Чуриллов передёрнул плечами, было холодно. А вдруг у этого её… у мужчины, словом, есть дурные привычки, наклонности, за которые бьют по щекам? Ну, например, такая непростительная привычка, как… Нет, не может мужчина вскрывать чужие письма. Иначе какой же он мужчина?
— Где ты, Ольга? — прошептал Чуриллов с горечью, вытащил руку из кармана и стёр с лица морские брызги. — Где?
Лучше бы он не думал о ней: прошлое нанесло ему удар и здесь.
В один из весенних дней в Кронштадт неожиданно прибыла делегация петроградской интеллигенции. Хотя Кронштадт был закрыт — дело было перед самым восстанием, — человек двадцать по-барски одетых интеллигентов пустили в крепость, гостеприимно подняли перед ними шлагбаум.

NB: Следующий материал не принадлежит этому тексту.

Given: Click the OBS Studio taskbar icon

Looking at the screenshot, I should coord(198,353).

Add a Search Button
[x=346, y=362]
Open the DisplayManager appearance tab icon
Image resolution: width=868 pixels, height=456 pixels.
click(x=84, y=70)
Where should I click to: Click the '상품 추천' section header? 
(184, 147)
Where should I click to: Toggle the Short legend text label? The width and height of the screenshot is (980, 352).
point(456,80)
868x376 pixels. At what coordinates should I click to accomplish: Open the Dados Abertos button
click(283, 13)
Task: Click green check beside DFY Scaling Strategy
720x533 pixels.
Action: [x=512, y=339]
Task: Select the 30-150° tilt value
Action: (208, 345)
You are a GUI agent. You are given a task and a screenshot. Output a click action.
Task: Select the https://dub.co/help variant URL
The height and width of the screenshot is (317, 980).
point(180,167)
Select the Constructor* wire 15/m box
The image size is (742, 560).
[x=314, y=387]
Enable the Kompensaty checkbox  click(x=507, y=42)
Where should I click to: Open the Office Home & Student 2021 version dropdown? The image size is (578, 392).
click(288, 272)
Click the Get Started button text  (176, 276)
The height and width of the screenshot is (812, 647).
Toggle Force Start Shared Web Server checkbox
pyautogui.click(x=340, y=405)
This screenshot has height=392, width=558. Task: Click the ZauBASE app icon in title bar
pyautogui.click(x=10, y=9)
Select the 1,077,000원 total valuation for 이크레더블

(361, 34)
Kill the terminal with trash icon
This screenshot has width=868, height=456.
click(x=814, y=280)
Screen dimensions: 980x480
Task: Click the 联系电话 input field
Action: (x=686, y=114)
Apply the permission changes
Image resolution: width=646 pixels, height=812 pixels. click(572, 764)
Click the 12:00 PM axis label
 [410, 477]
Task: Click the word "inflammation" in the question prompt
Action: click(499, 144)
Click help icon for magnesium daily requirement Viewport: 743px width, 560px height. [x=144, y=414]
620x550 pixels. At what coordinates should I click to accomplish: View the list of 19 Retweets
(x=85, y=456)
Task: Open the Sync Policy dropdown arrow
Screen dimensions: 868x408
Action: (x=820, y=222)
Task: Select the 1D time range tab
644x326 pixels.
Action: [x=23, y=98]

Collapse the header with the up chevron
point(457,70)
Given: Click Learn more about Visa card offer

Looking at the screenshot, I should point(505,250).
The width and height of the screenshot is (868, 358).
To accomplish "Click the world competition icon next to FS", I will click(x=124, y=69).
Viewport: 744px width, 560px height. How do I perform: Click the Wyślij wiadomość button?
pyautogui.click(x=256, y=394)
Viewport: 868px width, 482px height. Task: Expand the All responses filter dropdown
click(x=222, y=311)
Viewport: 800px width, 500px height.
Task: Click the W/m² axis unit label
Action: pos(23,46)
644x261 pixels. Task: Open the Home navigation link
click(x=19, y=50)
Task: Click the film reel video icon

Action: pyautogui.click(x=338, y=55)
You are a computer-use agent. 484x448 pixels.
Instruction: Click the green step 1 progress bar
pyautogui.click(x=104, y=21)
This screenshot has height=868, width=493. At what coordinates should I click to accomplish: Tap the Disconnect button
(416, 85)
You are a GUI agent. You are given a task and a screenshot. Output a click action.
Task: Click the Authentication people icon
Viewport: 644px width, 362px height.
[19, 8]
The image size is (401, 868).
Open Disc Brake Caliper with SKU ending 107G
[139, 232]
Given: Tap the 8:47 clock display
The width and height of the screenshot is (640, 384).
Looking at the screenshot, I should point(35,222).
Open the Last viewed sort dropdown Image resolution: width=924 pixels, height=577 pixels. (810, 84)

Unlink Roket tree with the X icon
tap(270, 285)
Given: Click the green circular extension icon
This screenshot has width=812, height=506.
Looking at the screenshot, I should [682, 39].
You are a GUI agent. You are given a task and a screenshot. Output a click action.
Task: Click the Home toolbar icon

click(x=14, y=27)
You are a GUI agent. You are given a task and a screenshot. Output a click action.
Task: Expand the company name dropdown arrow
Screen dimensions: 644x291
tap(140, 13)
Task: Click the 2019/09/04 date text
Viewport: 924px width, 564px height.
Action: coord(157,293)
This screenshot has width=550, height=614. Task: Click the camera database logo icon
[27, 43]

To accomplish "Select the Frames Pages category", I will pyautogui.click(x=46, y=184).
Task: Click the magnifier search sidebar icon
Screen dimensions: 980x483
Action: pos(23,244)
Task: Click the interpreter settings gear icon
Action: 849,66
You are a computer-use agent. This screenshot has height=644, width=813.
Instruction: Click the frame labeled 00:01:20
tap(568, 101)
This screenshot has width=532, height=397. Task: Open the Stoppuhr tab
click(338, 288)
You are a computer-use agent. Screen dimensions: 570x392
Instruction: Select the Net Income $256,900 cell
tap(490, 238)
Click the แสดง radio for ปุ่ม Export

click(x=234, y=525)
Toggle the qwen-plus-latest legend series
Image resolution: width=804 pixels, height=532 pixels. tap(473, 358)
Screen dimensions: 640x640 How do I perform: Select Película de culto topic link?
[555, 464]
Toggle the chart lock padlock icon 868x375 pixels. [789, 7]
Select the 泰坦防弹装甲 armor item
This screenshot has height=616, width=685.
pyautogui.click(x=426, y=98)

Обстановка была сложная, бывшие офицеры, ставшие красными военморспецами, ощущали себя в осаде, старались держаться друг друга, — наверное, только так и можно было спастись в тех условиях, — в общем, Чуриллов очень удивился появлению сугубо «штатских шпаков» в Кронштадте.
— Надо же, — хмыкнул он иронично. В следующее мгновение невольно умолк, словно поражённый столбняком: в петроградской делегации он увидел Ольгу Зеленову. После нескольких минут молчания прошептал неверяще: — Надо же… Ольга!